Data in this exercise section start
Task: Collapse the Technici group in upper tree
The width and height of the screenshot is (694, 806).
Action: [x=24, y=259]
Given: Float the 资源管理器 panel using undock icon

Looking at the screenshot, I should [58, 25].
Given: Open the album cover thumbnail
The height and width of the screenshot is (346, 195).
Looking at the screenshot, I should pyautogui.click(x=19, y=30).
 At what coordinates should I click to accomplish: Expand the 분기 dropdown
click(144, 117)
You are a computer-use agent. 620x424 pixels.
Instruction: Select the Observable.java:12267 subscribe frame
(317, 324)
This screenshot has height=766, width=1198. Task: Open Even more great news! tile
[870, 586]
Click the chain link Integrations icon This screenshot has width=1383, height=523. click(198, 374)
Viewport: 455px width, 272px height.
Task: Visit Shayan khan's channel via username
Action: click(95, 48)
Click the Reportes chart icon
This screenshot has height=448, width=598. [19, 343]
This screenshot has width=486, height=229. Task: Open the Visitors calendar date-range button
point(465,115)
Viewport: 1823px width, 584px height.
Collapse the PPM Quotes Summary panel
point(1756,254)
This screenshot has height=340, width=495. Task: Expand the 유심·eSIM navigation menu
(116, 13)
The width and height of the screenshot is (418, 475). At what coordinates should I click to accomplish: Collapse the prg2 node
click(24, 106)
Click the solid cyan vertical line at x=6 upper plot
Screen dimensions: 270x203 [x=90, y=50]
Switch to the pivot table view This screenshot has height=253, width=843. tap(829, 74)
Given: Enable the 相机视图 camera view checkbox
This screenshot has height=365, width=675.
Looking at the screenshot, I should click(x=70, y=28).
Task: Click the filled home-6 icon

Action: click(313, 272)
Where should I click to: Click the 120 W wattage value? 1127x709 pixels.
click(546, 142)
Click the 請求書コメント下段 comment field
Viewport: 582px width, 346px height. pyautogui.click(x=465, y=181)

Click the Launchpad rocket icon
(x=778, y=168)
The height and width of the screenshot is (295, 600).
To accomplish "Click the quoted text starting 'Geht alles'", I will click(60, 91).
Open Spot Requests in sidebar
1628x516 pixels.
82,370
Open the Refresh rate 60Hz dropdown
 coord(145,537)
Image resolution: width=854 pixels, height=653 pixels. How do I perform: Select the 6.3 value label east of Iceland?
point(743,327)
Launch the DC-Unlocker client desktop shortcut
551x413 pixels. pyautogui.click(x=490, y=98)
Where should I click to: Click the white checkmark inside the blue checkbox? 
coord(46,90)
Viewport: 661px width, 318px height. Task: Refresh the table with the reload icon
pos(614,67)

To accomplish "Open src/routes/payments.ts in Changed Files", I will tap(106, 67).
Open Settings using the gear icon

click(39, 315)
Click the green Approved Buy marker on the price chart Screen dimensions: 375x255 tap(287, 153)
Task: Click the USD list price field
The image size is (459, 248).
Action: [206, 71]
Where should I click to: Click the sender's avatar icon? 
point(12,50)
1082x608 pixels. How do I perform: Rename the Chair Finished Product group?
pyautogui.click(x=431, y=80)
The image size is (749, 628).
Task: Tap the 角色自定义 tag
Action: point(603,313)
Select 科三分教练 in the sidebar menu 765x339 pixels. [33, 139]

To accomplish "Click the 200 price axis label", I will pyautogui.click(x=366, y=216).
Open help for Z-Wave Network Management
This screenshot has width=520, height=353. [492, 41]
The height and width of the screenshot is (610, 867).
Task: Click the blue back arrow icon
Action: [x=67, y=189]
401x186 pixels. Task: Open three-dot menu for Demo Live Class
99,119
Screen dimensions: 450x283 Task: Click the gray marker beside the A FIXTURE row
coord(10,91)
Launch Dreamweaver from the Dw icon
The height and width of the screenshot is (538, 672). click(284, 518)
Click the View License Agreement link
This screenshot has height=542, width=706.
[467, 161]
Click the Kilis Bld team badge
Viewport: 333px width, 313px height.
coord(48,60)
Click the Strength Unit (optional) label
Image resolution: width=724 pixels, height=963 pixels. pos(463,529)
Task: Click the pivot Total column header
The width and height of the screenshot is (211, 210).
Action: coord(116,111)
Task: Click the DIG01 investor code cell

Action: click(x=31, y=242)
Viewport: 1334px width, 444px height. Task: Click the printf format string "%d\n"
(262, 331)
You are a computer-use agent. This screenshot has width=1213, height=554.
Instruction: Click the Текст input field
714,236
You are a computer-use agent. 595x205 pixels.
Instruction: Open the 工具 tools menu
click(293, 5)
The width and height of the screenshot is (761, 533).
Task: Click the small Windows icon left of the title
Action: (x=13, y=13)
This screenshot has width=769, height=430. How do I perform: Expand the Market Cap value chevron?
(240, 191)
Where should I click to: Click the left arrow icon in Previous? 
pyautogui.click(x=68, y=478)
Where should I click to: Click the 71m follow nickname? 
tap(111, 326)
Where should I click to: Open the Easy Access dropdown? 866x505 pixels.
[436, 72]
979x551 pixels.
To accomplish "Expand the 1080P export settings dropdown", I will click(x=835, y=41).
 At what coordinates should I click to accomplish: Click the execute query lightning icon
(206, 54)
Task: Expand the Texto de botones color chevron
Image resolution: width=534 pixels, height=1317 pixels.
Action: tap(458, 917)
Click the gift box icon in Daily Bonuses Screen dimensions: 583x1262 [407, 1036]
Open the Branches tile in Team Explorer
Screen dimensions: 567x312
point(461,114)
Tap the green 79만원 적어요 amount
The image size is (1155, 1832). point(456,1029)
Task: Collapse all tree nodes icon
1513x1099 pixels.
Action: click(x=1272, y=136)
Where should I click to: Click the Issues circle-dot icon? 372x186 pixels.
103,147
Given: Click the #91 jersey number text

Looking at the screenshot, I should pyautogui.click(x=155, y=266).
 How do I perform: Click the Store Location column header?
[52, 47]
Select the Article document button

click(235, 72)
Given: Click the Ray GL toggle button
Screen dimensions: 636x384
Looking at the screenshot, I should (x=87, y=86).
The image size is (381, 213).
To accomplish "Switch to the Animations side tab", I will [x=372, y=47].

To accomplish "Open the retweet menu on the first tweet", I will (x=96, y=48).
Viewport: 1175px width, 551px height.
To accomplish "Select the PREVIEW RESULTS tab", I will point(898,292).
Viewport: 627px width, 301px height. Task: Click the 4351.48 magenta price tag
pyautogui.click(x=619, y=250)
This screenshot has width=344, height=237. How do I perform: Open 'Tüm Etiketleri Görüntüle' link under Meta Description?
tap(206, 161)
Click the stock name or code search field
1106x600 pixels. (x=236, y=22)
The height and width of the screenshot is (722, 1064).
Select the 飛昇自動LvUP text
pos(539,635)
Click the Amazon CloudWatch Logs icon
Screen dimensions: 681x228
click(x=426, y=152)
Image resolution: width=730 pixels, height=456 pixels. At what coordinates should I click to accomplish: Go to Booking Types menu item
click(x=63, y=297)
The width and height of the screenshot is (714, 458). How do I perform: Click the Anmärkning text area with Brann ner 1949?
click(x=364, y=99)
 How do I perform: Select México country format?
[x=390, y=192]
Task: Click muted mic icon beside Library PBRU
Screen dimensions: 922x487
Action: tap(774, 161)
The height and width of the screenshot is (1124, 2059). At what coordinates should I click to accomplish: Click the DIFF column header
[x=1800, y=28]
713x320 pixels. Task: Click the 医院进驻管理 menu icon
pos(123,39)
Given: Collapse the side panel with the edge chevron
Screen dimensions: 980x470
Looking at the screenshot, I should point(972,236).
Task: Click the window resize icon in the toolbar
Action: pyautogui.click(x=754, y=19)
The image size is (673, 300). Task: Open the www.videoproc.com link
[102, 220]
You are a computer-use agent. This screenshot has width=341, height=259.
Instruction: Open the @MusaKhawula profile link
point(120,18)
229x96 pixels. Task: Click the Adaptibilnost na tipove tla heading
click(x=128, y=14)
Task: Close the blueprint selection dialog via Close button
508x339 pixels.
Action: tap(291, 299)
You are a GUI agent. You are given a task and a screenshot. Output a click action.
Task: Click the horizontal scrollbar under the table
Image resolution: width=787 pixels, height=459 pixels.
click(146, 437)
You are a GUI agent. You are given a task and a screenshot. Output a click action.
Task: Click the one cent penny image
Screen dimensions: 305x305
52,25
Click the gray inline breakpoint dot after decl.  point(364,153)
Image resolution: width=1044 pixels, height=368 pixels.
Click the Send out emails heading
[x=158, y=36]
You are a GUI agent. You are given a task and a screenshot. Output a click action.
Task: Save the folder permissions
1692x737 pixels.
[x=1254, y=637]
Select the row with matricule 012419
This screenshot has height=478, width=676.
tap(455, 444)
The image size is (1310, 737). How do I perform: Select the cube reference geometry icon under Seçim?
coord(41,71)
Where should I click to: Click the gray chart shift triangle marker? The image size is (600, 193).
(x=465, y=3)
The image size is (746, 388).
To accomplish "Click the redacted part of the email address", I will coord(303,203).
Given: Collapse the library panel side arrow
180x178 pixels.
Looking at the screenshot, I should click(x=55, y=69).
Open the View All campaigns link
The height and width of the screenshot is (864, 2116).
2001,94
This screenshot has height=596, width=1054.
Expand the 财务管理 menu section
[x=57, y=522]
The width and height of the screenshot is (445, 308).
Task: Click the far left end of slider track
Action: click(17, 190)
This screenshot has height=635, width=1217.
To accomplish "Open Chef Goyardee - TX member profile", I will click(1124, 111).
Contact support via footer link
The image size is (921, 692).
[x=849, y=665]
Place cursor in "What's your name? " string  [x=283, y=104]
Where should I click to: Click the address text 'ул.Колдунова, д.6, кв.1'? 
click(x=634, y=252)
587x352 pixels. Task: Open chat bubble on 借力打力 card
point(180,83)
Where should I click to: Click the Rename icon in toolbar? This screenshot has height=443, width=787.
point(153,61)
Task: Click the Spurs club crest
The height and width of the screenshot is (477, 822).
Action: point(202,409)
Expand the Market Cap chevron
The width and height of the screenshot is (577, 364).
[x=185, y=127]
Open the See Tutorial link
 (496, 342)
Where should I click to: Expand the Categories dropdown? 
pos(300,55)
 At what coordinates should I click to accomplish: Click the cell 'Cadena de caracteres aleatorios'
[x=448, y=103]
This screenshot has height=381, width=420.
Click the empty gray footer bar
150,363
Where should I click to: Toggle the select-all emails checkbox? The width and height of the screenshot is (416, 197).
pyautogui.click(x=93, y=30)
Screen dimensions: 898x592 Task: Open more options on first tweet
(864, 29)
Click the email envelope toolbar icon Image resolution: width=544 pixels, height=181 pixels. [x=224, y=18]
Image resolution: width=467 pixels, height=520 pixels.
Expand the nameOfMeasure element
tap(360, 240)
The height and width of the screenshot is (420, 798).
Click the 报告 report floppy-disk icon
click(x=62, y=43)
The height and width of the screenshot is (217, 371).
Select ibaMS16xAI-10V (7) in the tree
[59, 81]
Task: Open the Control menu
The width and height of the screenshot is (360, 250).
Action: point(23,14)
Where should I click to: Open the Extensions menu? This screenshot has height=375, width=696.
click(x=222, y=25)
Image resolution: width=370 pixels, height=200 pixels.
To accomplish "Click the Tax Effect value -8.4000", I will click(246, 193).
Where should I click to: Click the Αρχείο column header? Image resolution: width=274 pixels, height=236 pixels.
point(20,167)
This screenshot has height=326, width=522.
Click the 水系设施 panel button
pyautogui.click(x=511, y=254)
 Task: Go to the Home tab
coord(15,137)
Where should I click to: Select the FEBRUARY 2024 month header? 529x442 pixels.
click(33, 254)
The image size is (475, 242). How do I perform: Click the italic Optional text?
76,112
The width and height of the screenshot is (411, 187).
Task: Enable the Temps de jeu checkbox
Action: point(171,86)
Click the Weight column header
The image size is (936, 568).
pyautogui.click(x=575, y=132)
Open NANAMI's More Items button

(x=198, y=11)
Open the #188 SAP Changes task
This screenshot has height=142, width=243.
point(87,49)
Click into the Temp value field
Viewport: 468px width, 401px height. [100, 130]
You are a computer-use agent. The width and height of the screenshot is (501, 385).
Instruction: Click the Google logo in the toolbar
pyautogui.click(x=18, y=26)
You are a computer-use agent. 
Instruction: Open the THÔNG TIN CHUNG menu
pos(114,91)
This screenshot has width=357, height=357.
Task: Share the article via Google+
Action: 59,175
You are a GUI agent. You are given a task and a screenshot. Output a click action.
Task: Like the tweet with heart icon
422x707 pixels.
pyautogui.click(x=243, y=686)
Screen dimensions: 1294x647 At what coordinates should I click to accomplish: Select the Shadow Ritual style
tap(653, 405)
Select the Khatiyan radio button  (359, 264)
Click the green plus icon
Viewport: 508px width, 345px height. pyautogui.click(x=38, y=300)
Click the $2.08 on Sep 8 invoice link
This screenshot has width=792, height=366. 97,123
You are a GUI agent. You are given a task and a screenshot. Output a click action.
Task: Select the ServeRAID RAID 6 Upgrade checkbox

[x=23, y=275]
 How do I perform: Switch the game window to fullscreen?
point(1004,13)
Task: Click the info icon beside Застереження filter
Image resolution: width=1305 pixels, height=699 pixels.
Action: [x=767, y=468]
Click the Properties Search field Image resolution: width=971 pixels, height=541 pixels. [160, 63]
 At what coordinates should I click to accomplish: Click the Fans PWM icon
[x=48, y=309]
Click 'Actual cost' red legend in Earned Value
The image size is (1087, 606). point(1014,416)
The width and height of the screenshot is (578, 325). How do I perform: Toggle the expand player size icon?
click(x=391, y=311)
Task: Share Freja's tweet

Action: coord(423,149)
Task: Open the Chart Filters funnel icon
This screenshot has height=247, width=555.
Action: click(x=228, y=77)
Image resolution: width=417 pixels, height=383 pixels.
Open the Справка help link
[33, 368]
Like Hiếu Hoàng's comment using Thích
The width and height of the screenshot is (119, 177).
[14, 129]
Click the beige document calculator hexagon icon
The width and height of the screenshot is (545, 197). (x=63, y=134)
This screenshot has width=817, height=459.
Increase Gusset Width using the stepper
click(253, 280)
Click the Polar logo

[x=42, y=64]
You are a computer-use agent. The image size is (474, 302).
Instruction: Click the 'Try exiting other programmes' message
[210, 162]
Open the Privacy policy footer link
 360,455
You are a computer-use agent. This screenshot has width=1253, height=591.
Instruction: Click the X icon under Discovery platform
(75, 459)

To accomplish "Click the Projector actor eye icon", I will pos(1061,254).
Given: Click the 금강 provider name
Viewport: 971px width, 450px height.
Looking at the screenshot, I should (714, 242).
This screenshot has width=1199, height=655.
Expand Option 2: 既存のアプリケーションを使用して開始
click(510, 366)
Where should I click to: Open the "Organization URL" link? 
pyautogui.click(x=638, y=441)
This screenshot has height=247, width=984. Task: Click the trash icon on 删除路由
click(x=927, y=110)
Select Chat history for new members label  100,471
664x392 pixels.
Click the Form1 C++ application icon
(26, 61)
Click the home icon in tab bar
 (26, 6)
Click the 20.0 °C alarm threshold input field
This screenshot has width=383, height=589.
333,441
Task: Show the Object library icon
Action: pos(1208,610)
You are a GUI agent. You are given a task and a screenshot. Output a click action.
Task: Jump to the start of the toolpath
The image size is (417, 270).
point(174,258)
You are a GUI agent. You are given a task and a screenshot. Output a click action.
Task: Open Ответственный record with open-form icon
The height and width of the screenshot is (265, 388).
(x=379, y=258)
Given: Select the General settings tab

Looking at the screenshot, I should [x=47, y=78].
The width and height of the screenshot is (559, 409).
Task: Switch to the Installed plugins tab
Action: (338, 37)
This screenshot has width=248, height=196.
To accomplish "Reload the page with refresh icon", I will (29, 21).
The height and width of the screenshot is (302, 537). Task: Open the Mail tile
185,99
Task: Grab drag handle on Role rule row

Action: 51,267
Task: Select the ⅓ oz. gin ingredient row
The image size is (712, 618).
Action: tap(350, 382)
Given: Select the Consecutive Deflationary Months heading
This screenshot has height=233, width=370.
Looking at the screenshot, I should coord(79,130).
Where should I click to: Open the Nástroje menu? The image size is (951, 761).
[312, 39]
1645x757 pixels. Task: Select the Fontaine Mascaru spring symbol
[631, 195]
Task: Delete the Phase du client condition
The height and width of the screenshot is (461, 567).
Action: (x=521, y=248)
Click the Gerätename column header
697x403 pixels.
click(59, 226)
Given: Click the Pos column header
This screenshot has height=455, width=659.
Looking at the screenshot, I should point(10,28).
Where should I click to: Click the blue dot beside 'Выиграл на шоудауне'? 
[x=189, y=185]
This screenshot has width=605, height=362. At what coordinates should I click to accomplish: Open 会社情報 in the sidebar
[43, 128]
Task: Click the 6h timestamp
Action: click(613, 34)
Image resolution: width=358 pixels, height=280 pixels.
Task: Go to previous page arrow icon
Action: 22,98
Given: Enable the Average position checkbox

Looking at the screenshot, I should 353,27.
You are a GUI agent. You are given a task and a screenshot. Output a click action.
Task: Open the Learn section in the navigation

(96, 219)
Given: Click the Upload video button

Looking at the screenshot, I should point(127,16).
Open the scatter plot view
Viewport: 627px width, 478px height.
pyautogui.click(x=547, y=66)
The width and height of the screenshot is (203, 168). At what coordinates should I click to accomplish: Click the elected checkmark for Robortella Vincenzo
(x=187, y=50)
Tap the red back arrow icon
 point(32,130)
Data in this exercise section end
- Goal of the exercise -
If a line of the entries holds the word "computer", copy it out.

- Response to the exercise -
You are a computer-use agent. 620x424 pixels.
You are a computer-use agent. This screenshot has width=1213, height=554.
You are a computer-use agent. 595x205 pixels.
You are a computer-use agent. This screenshot has width=341, height=259.
You are a computer-use agent. The width and height of the screenshot is (501, 385).
You are a computer-use agent. 
You are a computer-use agent. The image size is (474, 302).
You are a computer-use agent. This screenshot has width=1253, height=591.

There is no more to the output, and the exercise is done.